You'll do us all a favour if you can find this usage in a literary source. Urdu poets and writers, classical and more modern, have a habit of springing surprises at you so I wouldn’t be entirely surprised if we do end up with an example in our literature. 

I was trying to recall lines from Anis since he had the habit of sometimes bringing expressions from daily speech too into his _marthiyaa _poetry, but at the moment I can only partially recall something that needs to be confirmed.


----------



## Faylasoof

lafz_puchnevala said:


> It would be 'maano' even when writing in Devanagari. My apologies for the confusion..


 No problem! We did figure out what you were asking.


----------



## Faylasoof

marrish said:


> I consulted Farhang-e-Aasafiyyah for this usage of _maano:
> 
> مانو ۔ (ہ) ۔ حرفِ تشبیہ:۔ (گیتوں میں) (۱) جیسا ۔ گویا ۔ مثلاً۔
> _
> What follows are other usages which are not applicable here, and an example of a _dohaa:
> 
> گورے گورے ہاتھ میں چوڑی ادھک سہائے ۔۔۔ مانو چندن ڈار ناگ رہو لپٹائے
> _
> This piece of information makes me think that it is not _faSiiH_ usage in Urdu. I can't remember having heard or read this _tarkiib_ in Urdu but I'm familiar with it from Hindi texts.
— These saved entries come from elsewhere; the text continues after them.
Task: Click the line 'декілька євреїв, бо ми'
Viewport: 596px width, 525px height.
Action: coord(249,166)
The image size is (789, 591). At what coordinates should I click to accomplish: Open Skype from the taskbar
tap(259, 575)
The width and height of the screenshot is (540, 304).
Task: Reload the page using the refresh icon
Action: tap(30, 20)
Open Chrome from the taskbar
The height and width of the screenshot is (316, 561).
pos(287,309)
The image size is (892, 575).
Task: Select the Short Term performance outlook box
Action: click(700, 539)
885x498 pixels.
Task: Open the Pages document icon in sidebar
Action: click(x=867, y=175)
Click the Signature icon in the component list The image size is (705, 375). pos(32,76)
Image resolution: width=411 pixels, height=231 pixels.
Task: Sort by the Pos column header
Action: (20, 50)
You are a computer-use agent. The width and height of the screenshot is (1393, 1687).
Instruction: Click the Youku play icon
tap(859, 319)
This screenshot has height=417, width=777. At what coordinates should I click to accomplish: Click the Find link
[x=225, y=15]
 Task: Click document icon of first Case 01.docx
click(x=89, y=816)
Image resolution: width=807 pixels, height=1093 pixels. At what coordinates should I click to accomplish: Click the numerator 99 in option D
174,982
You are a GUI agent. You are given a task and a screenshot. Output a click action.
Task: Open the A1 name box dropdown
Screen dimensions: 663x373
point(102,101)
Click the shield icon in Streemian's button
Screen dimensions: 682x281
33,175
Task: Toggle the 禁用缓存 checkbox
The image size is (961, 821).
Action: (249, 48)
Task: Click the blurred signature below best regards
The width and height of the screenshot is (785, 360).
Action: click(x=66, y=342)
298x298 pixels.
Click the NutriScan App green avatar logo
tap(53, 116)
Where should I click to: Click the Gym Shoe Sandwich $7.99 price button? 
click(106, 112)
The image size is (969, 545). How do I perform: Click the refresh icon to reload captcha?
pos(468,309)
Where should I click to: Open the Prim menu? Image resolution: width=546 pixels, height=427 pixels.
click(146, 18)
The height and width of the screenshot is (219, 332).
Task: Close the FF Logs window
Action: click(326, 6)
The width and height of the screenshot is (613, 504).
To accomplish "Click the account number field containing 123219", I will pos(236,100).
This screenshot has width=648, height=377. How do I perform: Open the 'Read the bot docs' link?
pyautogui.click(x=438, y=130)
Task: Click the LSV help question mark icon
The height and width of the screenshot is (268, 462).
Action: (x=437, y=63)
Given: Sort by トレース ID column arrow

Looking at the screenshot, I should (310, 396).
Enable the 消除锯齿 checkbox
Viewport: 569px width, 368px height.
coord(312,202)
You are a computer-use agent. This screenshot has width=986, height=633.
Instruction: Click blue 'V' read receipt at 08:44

 marrish SaaHib, for some reason both your quotations have come out as above! Is it possible to present these in Romanized form? 

As we are discussing, and as you mention as well, this use of 'maano' would generally not be considered _fasiiH _Urdu, but it is still heard in speech though perhaps less so or not at all in some parts compared to others.


----------



## marrish

Faylasoof said:


> marrish SaaHib, for some reason both your quotations have come out as above! Is it possible to present these in Romanized form?
> 
> As we are discussing, and as you mention as well, this use of 'maano' would generally not be considered _fasiiH _Urdu, but it is still heard in speech though perhaps less so or not at all in some parts compared to others.


On my computer I can read them, also in the quotation in your post. Here is the Romanized version:

_*maano* - (h) - Harf-e-tashbiih:- (giitoN meN) (1) jaisaa, goyaa, masal-an.

gore gore haath meN chuuRii adhik suhaa'e --- maano chandan Daar naag raho* lipTaa'e
_
(Farhang-e-Aasafiyyah)
*I'm not sure about this word due to the quality of print.


----------



## Faylasoof

marrish said:


> On my computer I can read them, also in the quotation in your post. Here is the Romanized version:
> 
> _*maano* - (h) - Harf-e-tashbiih:- (giitoN meN) (1) jaisaa, goyaa, masal-an.
> 
> gore gore haath meN chuuRii adhik suhaa'e --- maano chandan Daar naag raho* lipTaa'e
> _
> (Farhang-e-Aasafiyyah)
> *I'm not sure about this word due to the quality of print.


 Thanks for the Romanization! Not sure why, but on my computer (at work) I see just a series of squares. 

So, good to see that the Farhang mentions both _goyaa_ and _jaisaa_, apart from _mathalan_, as synonyms.  

* I shall try find out about this word.


----------



## marrish

Thank both of you.  Since I was the one who unsuccessfully tried to quote it, I'll open the thread, otherwise perhaps Faylasoof SaaHib can split the existing one?


----------



## Qureshpor

Faylasoof said:


> Yes QP SaaHib, this is the way one would use it in Urdu - as a colloquial, non-literary form of expression.
> 
> You'll do us all a favour if you can find this usage in a literary source. Urdu poets and writers, classical and more modern, have a habit of springing surprises at you so I wouldn’t be entirely surprised if we do end up with an example in our literature.
> 
> I was trying to recall lines from Anis since he had the habit of sometimes bringing expressions from daily speech too into his _marthiyaa _poetry, but at the moment I can only partially recall something that needs to be confirmed.


I am afraid I have n't yet found anything from literature as such but here are two examples from "najmu_lamsaal" by Maulavii Muhammad Najmu_ddiin, published in 1900

maano tuu dev nahiiN, to patthar

maano tuu dev nahiiN, to bhiit* kaa lev**

* wall

** layer

* It may interest Punjabi speakers that "p_hit" in Punjabi means a "door".


----------



## Faylasoof

I've just opened a new thread for the _dohaa _quoted by marrish SaaHib. So now we can discuss all there is to it *here*.


----------



## Faylasoof

QURESHPOR said:


> I am afraid I have n't yet found anything from literature as such but here are two examples from "najmu_lamsaal" by Maulavii Muhammad Najmu_ddiin, published in 1900
> 
> maano tuu dev nahiiN, to patthar
> 
> maano tuu dev nahiiN, to bhiit* kaa lev**
> 
> * wall
> 
> ** layer
> 
> * It may interest Punjabi speakers that "p_hit" in Punjabi means a "door".


 This is good enough! _amthaal _usages are just fine by me. Different to literary usage but quite OK, I feel.


----------